As I sat in session after session I began to realize how much our practices change when we get to elementary school. So much of early childhood is about what is best for the child. The session participants did not blink when a presenter suggested that it was totally OK for a child to be walking around during storytime. I heard this during MULTIPLE sessions (my own included, but other people said it as well). The ideas of meeting a child's sensory needs, supporting parents to make sure their wants and goals for their child are met, and asking "are we doing what is right for this child, not the process?" were not new ideas.
One session I attended (it had nothing to do with my work, but the one I'd wanted to go to was full and so I popped into the closest one), was intended for service providers completing the initial assessments for Infant and Toddler Connections. There was a very enriching discussion about the power of functional assessments and how standardized assessments are harmful for the child and family, as they don't give a full picture of the child's needs.

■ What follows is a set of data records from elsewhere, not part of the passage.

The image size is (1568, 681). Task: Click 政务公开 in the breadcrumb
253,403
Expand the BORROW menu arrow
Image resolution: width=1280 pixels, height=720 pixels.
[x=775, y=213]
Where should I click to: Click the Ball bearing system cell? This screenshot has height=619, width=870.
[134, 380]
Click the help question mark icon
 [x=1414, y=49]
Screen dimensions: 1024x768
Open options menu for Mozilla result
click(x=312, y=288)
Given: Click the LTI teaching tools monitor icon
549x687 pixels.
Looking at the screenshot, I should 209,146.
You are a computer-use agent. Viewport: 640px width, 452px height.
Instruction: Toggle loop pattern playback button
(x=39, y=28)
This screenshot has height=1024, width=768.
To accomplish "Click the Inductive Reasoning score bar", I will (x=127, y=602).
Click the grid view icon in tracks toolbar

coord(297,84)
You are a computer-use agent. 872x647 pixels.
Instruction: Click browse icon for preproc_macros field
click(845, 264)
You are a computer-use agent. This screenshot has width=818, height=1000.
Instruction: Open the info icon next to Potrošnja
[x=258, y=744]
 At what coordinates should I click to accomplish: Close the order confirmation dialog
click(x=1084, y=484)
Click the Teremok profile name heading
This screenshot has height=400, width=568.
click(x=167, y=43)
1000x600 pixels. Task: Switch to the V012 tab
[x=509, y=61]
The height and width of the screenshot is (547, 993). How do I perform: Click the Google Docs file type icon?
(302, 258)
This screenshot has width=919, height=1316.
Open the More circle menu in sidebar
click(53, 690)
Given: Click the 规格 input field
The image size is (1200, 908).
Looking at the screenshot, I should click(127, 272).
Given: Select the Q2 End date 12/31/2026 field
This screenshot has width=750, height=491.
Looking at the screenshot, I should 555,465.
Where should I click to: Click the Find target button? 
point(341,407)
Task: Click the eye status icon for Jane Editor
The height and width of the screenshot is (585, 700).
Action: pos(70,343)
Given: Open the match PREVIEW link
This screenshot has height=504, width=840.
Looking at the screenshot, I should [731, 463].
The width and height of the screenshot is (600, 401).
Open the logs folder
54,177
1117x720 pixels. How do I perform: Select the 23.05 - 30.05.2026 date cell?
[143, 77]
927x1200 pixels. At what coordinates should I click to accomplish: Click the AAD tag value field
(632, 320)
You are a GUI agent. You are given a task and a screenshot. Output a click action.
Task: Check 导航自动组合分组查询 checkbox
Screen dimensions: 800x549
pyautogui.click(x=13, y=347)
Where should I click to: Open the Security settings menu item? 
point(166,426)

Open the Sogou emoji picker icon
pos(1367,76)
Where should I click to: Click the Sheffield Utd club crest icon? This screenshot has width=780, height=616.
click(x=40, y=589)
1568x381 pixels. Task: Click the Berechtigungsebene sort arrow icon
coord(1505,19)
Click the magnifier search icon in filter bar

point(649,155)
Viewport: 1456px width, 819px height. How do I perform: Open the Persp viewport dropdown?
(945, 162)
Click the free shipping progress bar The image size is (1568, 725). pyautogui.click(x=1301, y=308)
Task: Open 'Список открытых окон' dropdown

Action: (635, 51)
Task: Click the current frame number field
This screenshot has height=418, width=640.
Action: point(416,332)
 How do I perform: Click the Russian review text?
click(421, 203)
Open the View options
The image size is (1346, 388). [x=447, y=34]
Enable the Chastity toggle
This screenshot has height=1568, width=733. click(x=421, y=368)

And if we don't have a full picture of the child's needs, how do you fully help a child? (Good question friends. Let's ask that of the political decision makers who have gotten us to focus on end of year assessment data.) Or those of us doing these same process (finding children eligible for special education) in elementary school. The process somehow stops being about what's best for the child and starts to be about how to complete the legal paperwork and what accommodations a child might need to pass a standardized test.
In the keynote session, the presenter asked how we could possibly teach children to problem solve if we weren't encouraging open ended play, providing opportunities for exploratory skills, and honoring the importance of one on one interactions. When did problem solving stop at early childhood? When did we stop encouraging open ended exploration in favor of rote skills? Why does the importance of play stop in preschool?
Our children's brains don't suddenly respond differently when they enter those elementary school doors on the first day of kindergarten. Why do we act like they do?
There were so many moments during this conference that I wished I was in a room with elementary school teachers so that we could talk about how to take the same scientific findings and apply it to our third and fourth grade students who have trouble sitting down and learning rote skills.